━━ Source data ━━

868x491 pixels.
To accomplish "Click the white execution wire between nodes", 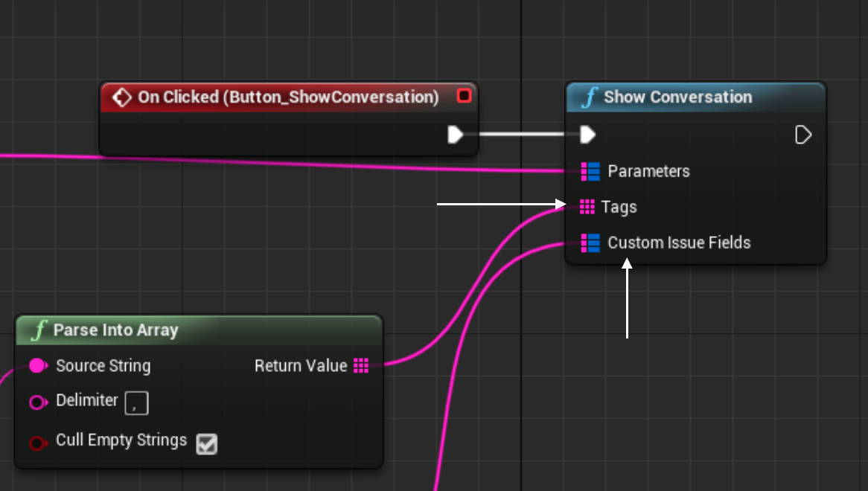I will point(521,135).
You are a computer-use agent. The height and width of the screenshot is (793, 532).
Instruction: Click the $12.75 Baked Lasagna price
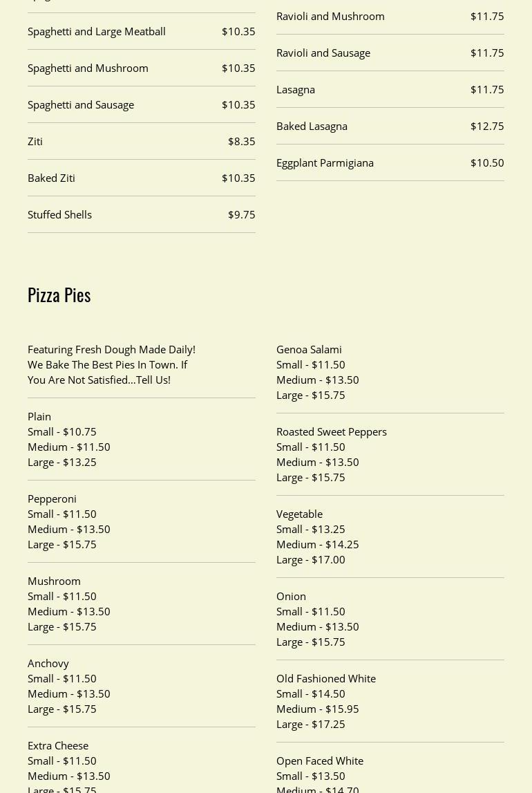pyautogui.click(x=486, y=126)
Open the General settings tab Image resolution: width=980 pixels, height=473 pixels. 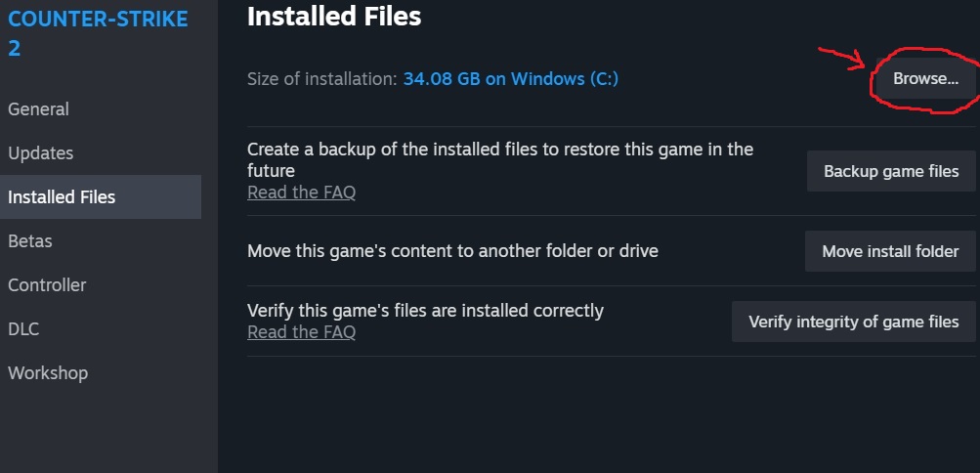point(38,109)
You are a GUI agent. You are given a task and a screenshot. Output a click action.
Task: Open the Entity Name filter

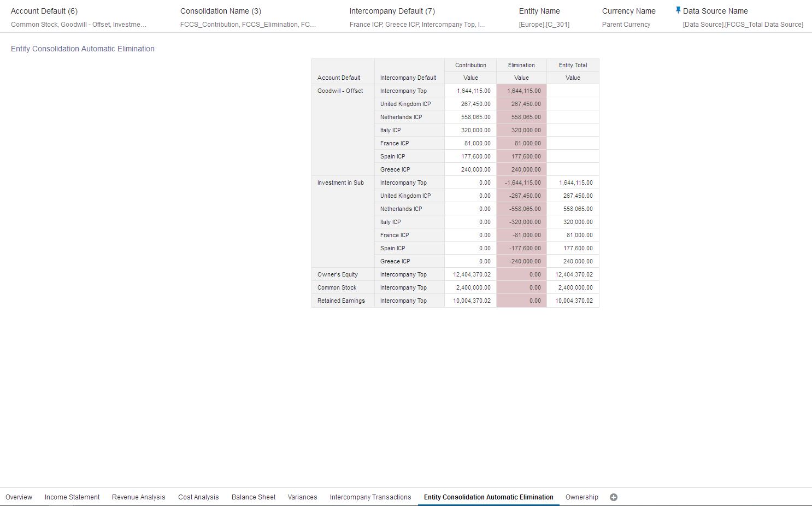coord(539,11)
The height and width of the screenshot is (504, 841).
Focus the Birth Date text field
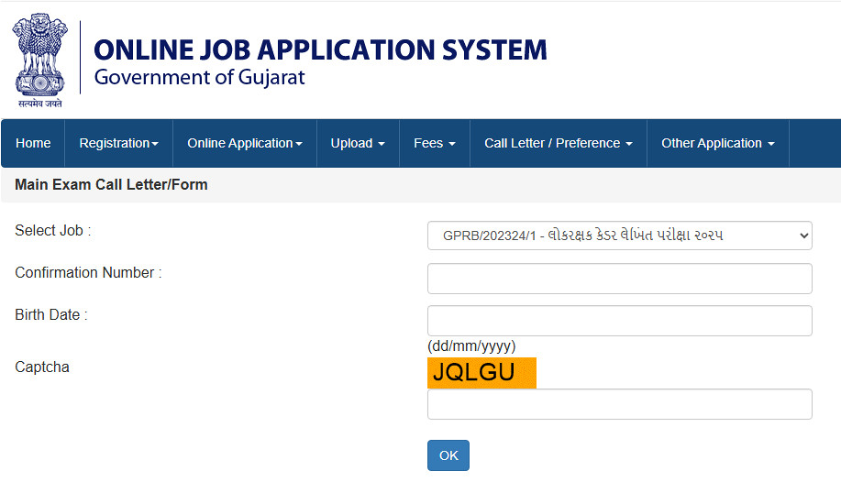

━━━

Look through the data above for the word "agent". Report each line where it occurs.

You are a computer-use agent. The height and width of the screenshot is (793, 532).
You are a GUI agent. You are given a task and a screenshot. Output a click action.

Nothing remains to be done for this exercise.